Stéphane Simoneau, coordonnateur des mesures d’urgence à Sherbrooke.

Le « G10 en sécurité civile » réuni à Sherbrooke

La Ville de Sherbrooke recevait mercredi les représentants des services de mesures d’urgence des dix plus grandes villes de la province. On avait en tête tous les sinistres survenus au Québec au cours des derniers mois.

Il ne manquait que Sonia Béland, directrice du bureau de la sécurité civile de la Ville de Gatineau, précise Stéphane Simoneau, grand manitou des opérations d’urgence à Sherbrooke. On comprendra que Mme Béland ne pouvait être sur place, quelques jours après les tornades dévastatrices survenues dans la région de l’Outaouais vendredi.

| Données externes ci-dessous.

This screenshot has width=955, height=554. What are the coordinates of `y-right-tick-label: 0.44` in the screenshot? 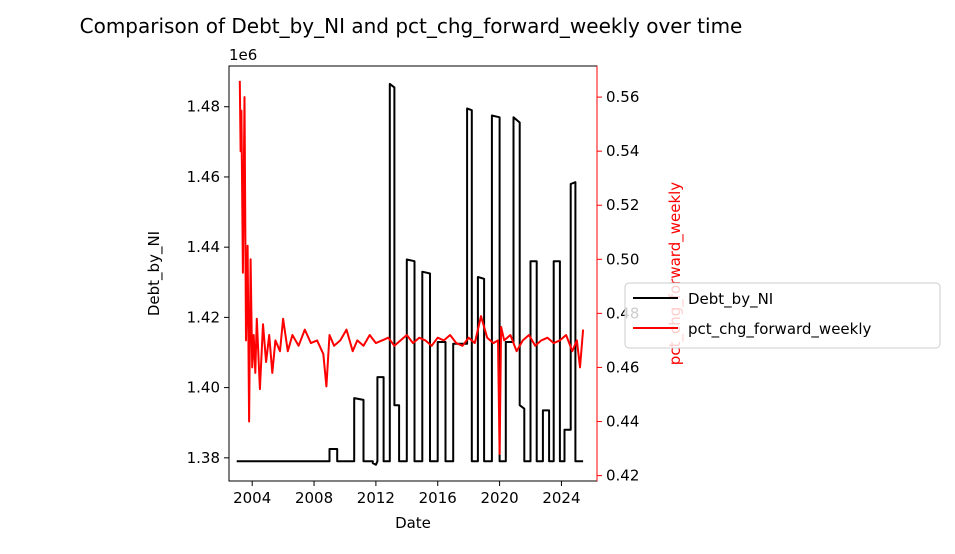 It's located at (622, 422).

« Elle a pris le temps de nous contacter en conférence téléphonique et elle a pu faire le point sur la situation qui prévaut dans sa ville », mentionne M. Simoneau.

« On peut dire que ça a été très apprécié dans les circonstances. »

Deux fois par année, les membres du « G10 en sécurité civile » se réunissent. La rencontre de mercredi avait été planifiée depuis quelques mois. C’est un hasard si elle survient dans les jours suivant les tornades de vendredi dernier, assure le pompier Simoneau.

On a revu divers événements ayant demandé le déploiement d’équipes de sécurité publique, ajoute Stéphane Simoneau. Pour Sherbrooke, il a été question de l’opération qui a suivi l’effondrement d’un pont ferroviaire dans le secteur Brompton l’hiver dernier à la suite de la débâcle sur la rivière Saint-François. Les intervenants ont aussi discuté des mesures prises lors des inondations printanières survenues au Québec. On a étudié les interventions effectuées cet été lors des canicules à répétition.  

La communication à revoir

Il en ressort souvent que la communication entre les intervenants, les organismes impliqués et les citoyens fait souvent défaut, ajoute M. Simoneau.

« Habituellement, on a de la misère à contrôler la communication et le message avec exactitude », dit-il.

Des fois, des rumeurs peuvent être interprétées pour des faits et des gens prennent des actions pensant qu’il s’agit d’informations exactes. Il y a aussi des gens qui veulent aider, mais ce n’est pas toujours facile à gérer. »

On ne peut éviter des tornades comme celles qui se sont abattues sur la région de Gatineau. On doit alors gérer le chaos, constate Stéphane Simoneau.

« Nous sommes en train de prendre un virage pour ce qui est des centres d’hébergement en cas de sinistre. Au lieu de nous tourner vers les établissements scolaires, nous voulons utiliser de plus en plus des édifices municipaux comme des arénas et le Centre de foires. On a vu à Gatineau que les établissements scolaires ce n’est peut-être pas l’idéal quand les classes sont commencées. »

« Les sinistres comme les tornades, on les subit. On doit être prêts à mobiliser les intervenants. Ici à Sherbrooke, nous avons une bonne expertise en ce qui concerne les inondations. Mais les inondations, on peut les voir venir, on peut se préparer. »

M. Simoneau note que la région sherbrookoise n’est pas à l’abri des événements violents. Il y a quelques semaines, le secteur de Deauville a été frappé par des rafales ayant causé des dommages.

C’est sans compter que mercredi les éléments étaient réunis pour la formation de tornades en Estrie, a averti Environnement Canada au cours de la journée.